Classification of Evidence for Rating of a Therapeutic Article
Class I = A randomized, controlled clinical trial of the intervention of interest with masked or objective outcome assessment, in a representative population. Relevant baseline characteristics are presented and substantially equivalent among treatment groups or there is appropriate statistical adjustment for differences. The following are also required:
- Concealed allocation
- Primary outcome(s) clearly defined
- Exclusion/inclusion criteria clearly defined
- Adequate accounting for drop-outs (with at least 80% of enrolled subjects completing the study) and cross-overs with numbers sufficiently low to have minimal potential for bias
- For non-inferiority or equivalence trials claiming to prove efficacy for one or both drugs, the following are also required*:
- The authors explicitly state the clinically meaningful difference to be excluded by defining the threshold for equivalence or non-inferiority.
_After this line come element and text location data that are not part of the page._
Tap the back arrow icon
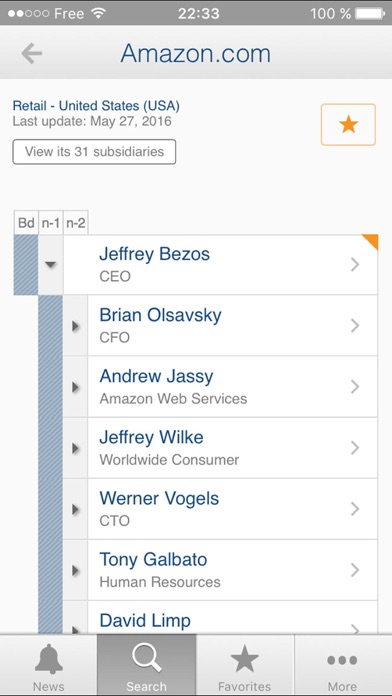The width and height of the screenshot is (392, 696). tap(32, 54)
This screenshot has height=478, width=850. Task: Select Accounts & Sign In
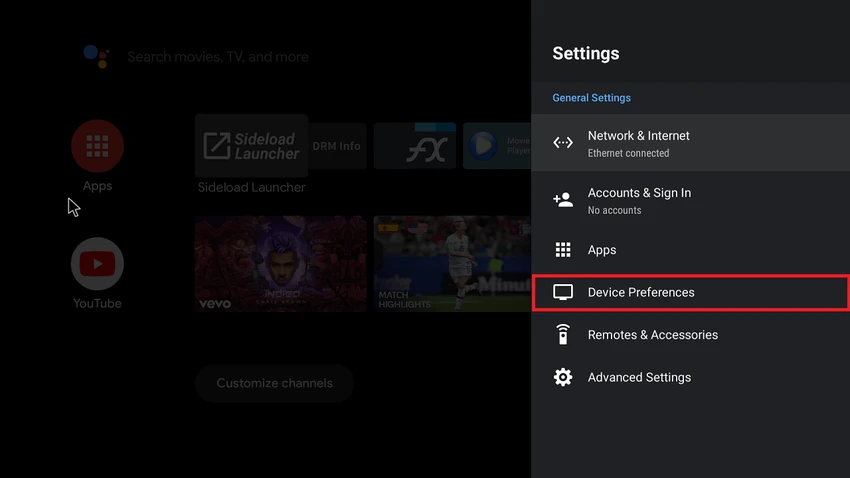[691, 201]
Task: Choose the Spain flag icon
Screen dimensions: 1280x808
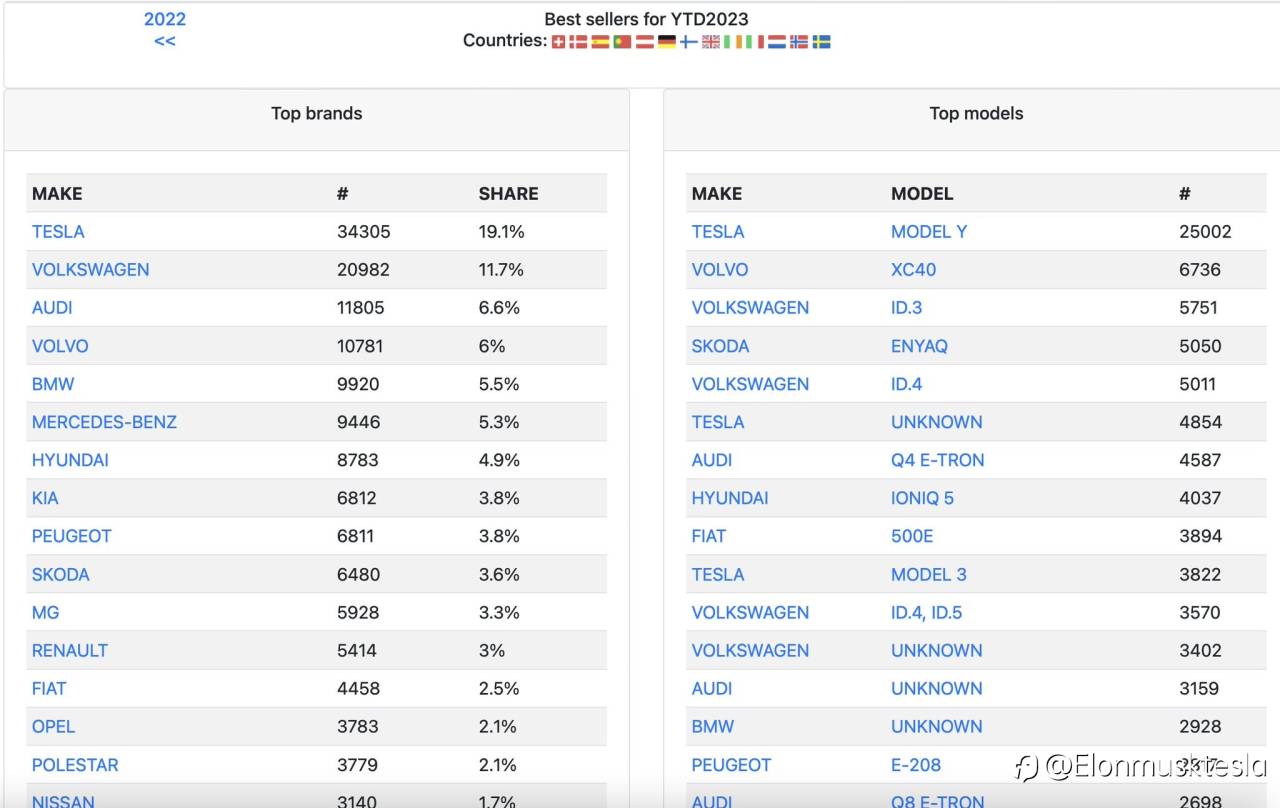Action: pos(600,42)
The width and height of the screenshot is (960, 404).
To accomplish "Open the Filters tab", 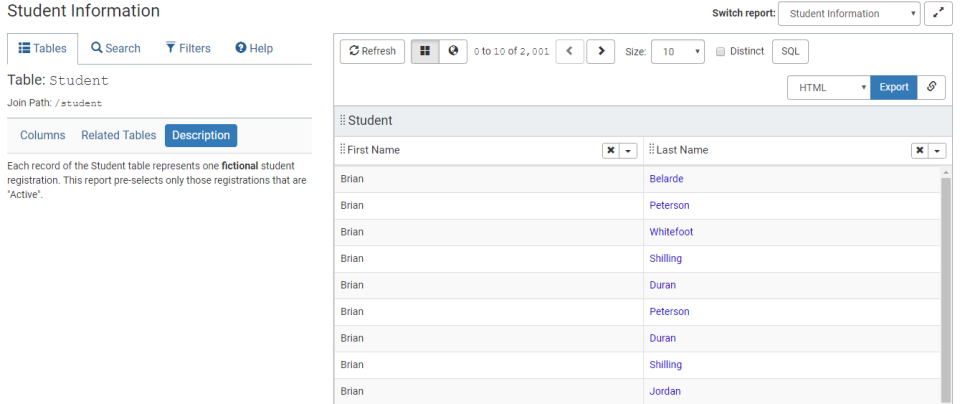I will pyautogui.click(x=188, y=48).
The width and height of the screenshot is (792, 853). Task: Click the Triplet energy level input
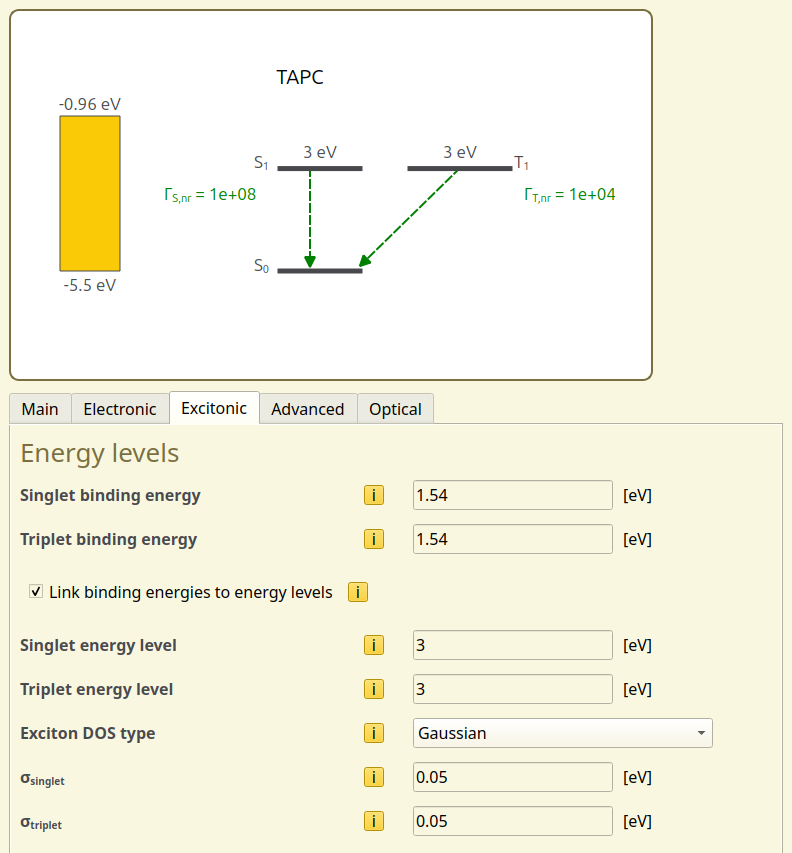tap(512, 690)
- The standard treatment used in the study is substantially similar to that used in previous studies establishing efficacy of the standard treatment (e.g., for a drug, the mode of administration, dose and dosage adjustments are similar to those previously shown to be effective).
- The inclusion and exclusion criteria for patient selection and the outcomes of patients on the standard treatment are comparable to those of previous studies establishing efficacy of the standard treatment.
- The interpretation of the results of the study is based upon a per protocol analysis that takes into account dropouts or crossovers.
Class II = A randomized controlled clinical trial of the intervention of interest in a representative population with masked or objective outcome assessment that lacks one criteria a–e above or a prospective matched cohort study with masked or objective outcome assessment in a representative population that meets b–e above. Relevant baseline characteristics are presented and substantially equivalent among treatment groups or there is appropriate statistical adjustment for differences.
Class III = All other controlled trials (including well-defined natural history controls or patients serving as own controls) in a representative population, where outcome is independently assessed, or independently derived by objective outcome measurement.**
Class IV = Studies not meeting Class I, II, or III criteria including consensus or expert opinion.
*Note that numbers 1-3 in Class Ie are required for Class II in equivalence trials. If any one of the three is missing, the class is automatically downgraded to Class III.
**Objective outcome measurement: an outcome measure that is unlikely to be affected by an observer's (patient, treating physician, investigator) expectation or bias (e.g., blood tests, administrative outcome data).